REQUIRED WORK:
Give a verbatim copy of the data, leaving the pictures out.

- - - -

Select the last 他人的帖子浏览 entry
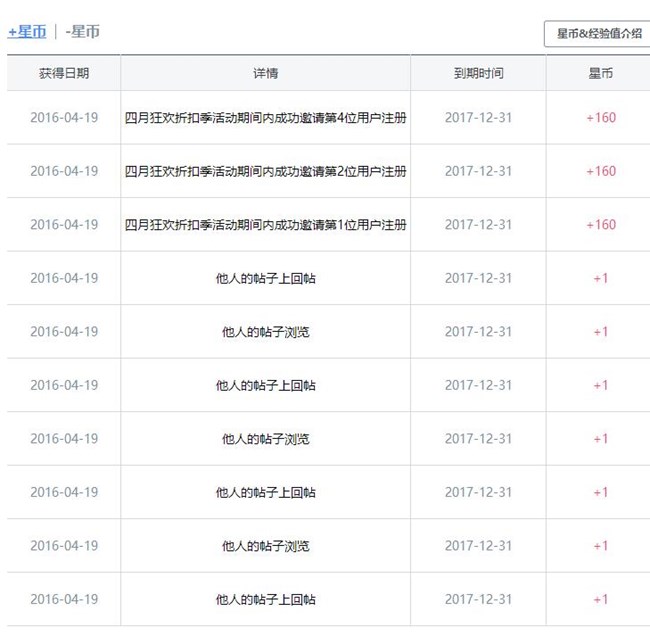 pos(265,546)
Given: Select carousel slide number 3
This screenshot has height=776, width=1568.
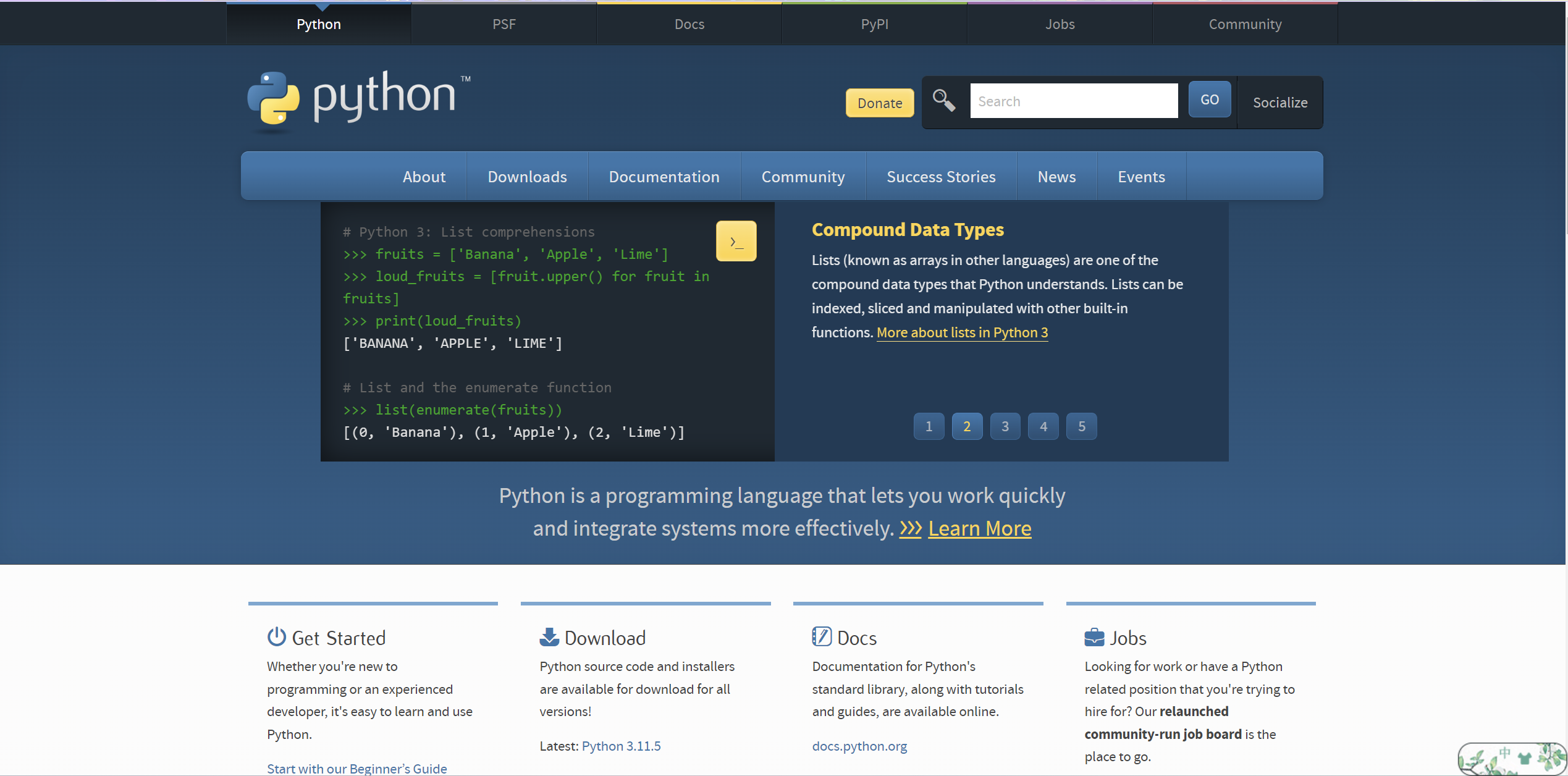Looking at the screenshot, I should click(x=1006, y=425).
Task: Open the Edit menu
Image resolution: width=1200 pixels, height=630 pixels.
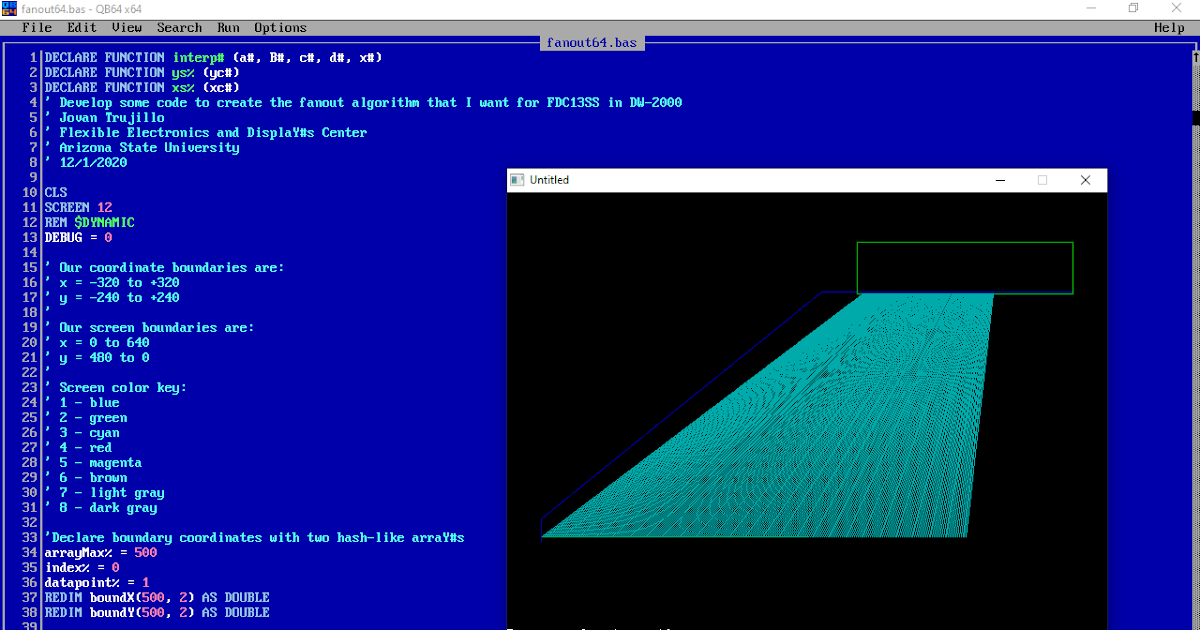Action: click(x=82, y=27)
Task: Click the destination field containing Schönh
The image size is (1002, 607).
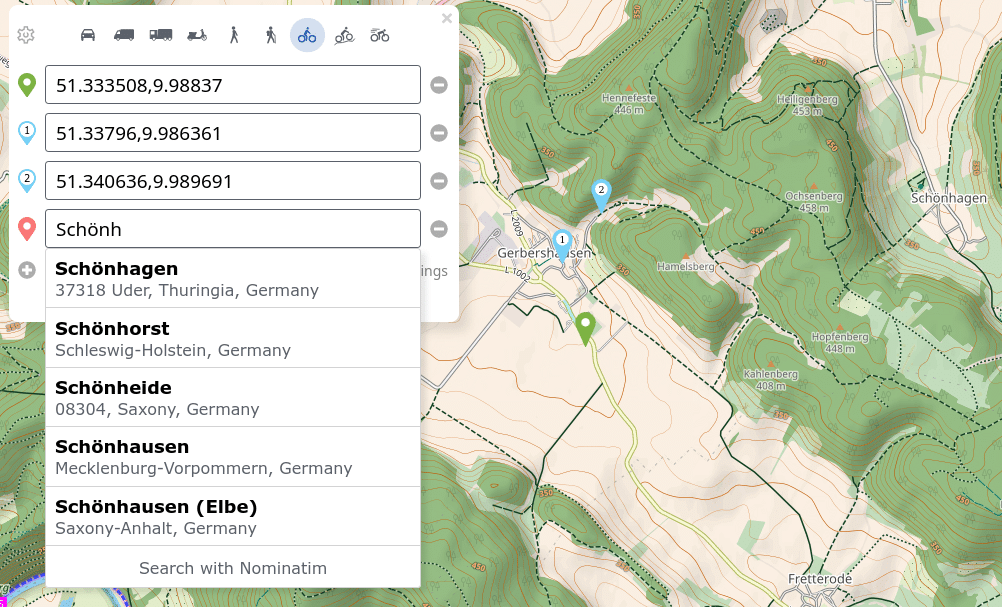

- - - -

OUTPUT FOR THIS TASK:
Select the last 他人的帖子浏览 entry
 pos(265,546)
Given: Select carousel slide number 3
This screenshot has height=776, width=1568.
Looking at the screenshot, I should click(x=1006, y=425).
Task: Open the Edit menu
Image resolution: width=1200 pixels, height=630 pixels.
Action: click(x=82, y=27)
Task: Click the destination field containing Schönh
The image size is (1002, 607).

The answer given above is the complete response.